Pescadores acusam Segurança Social de não cumprir regras de contagem do tempo de serviço

Os homens do mar estão a ser condenados a uma "vida de desgaste". Associação de Apoio aos Profissionais de Pesca Pescadores fala de uma "injustiça social".

A Associação de Apoio aos Profissionais de Pesca Pescadores acusa a Segurança Social de não cumprir diretiva do Governo na contagem do tempo de serviço.

Em declarações à TSF, Bernardino Faria nota que até 2011 os dias de trabalho para efeitos de reforma seriam contabilizados com base nas descargas em lota - correspondendo uma descarga a três dias.
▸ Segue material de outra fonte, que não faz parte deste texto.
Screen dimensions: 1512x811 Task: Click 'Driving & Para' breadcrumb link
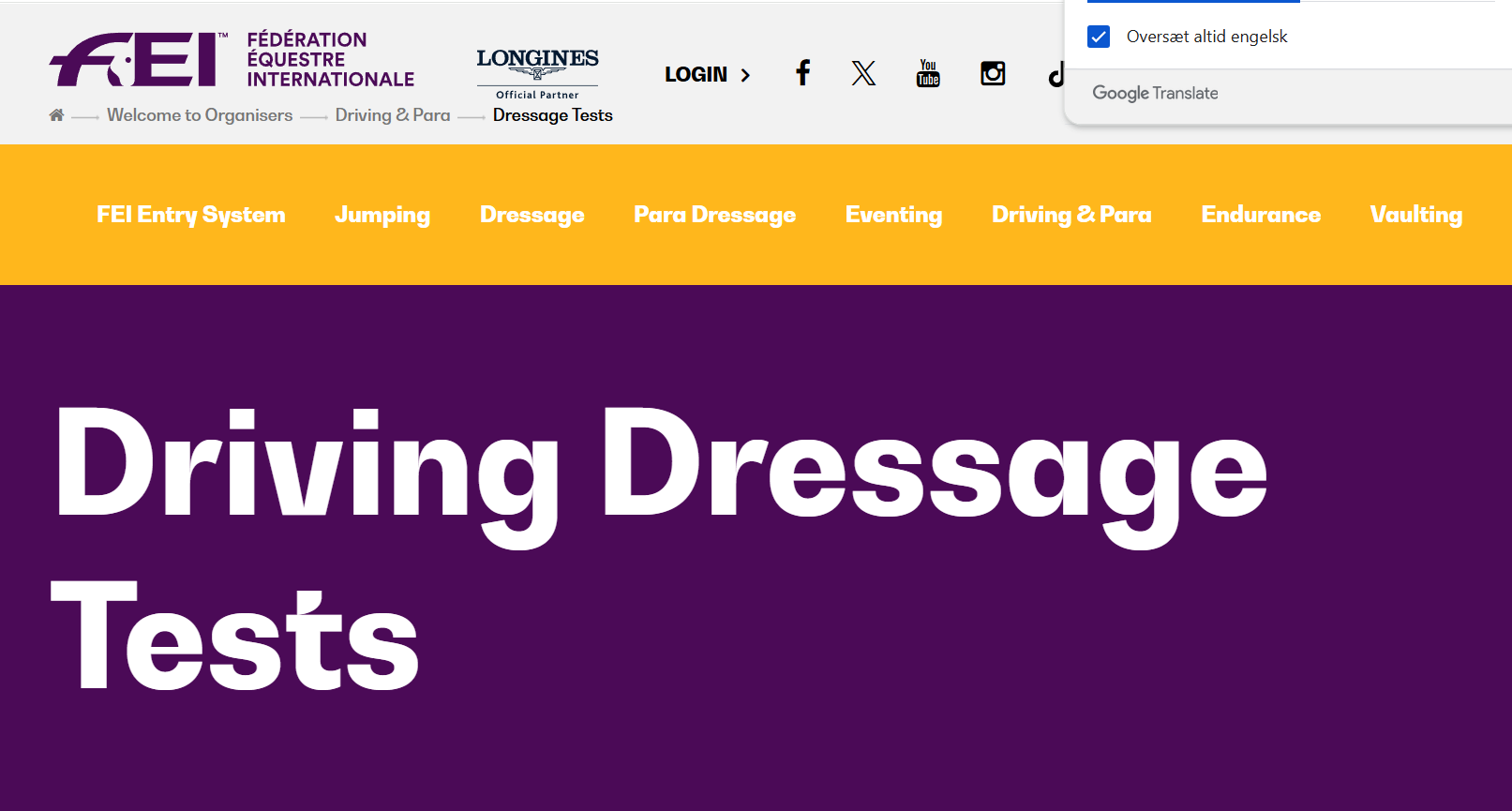pyautogui.click(x=393, y=115)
A secretária de Estado da Segurança Social, Cláudia Joaquim, reconheceu a regra em janeiro de 2018 e transmitiu orientações para a cumprir a todos os centros distritais da Segurança Social, mas as diretivas não foram cumpridas.
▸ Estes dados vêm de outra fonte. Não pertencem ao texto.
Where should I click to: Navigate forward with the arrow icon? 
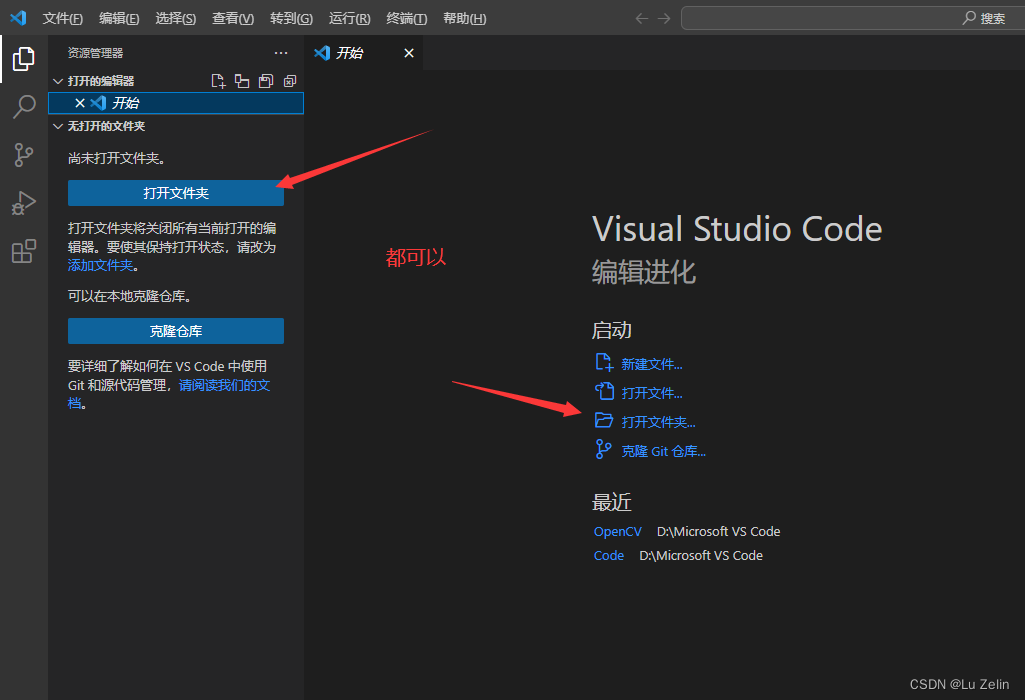[x=663, y=17]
A Segurança Social só está a contabilizar um dia de trabalho por cada descarga, um erro que Bernardino Faria considera ser uma "injustiça social" para com os pescadores.

O responsável defende que os pescadores devem poder reformar-se aos 55 anos, tendo 30 anos de trabalho.
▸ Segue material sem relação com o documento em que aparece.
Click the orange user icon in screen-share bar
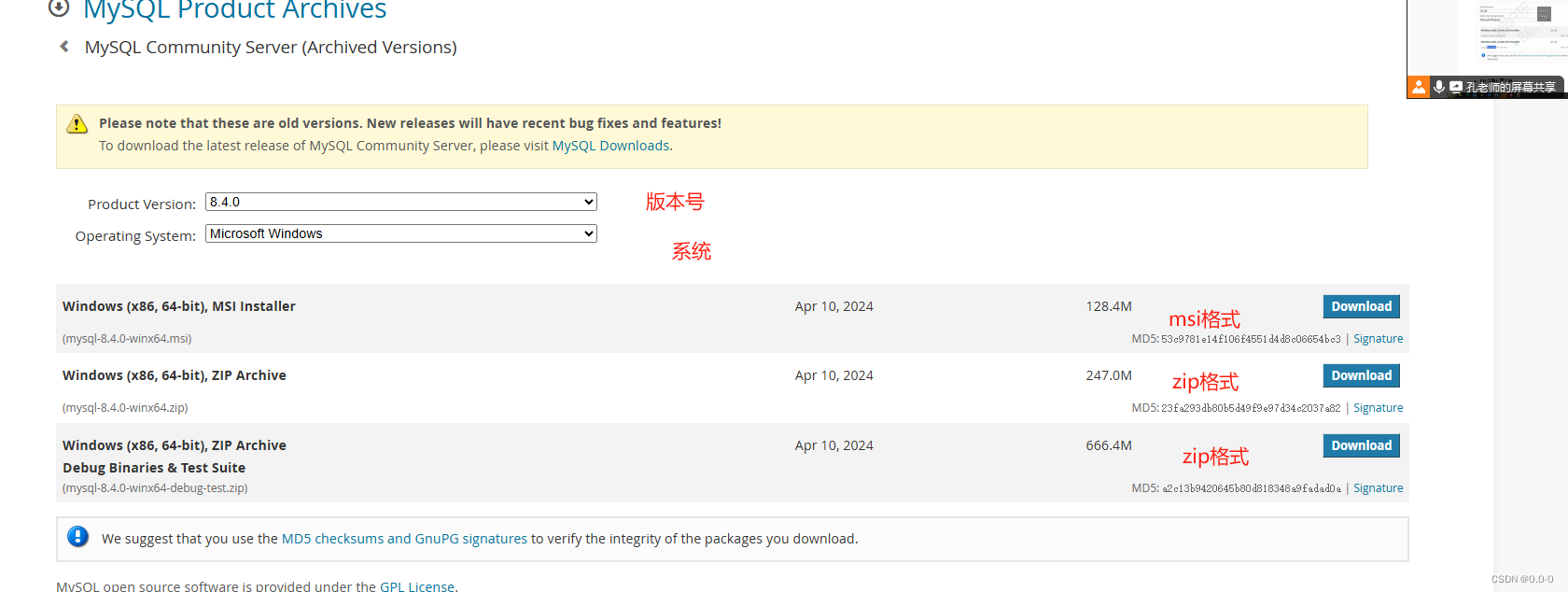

As reformas dos pescadores não ultrapassam os 700 euros, lembra. Até lá é uma "vida de desgaste".

Conta o Jornal de Notícias que devido a este erro centenas de pescadores acabam por não atingir os 150 dias de trabalho anuais exigidos para efeitos de reforma, acabando por ver a sua eforma negada ou receber um valor mais baixo, calculado com penalização.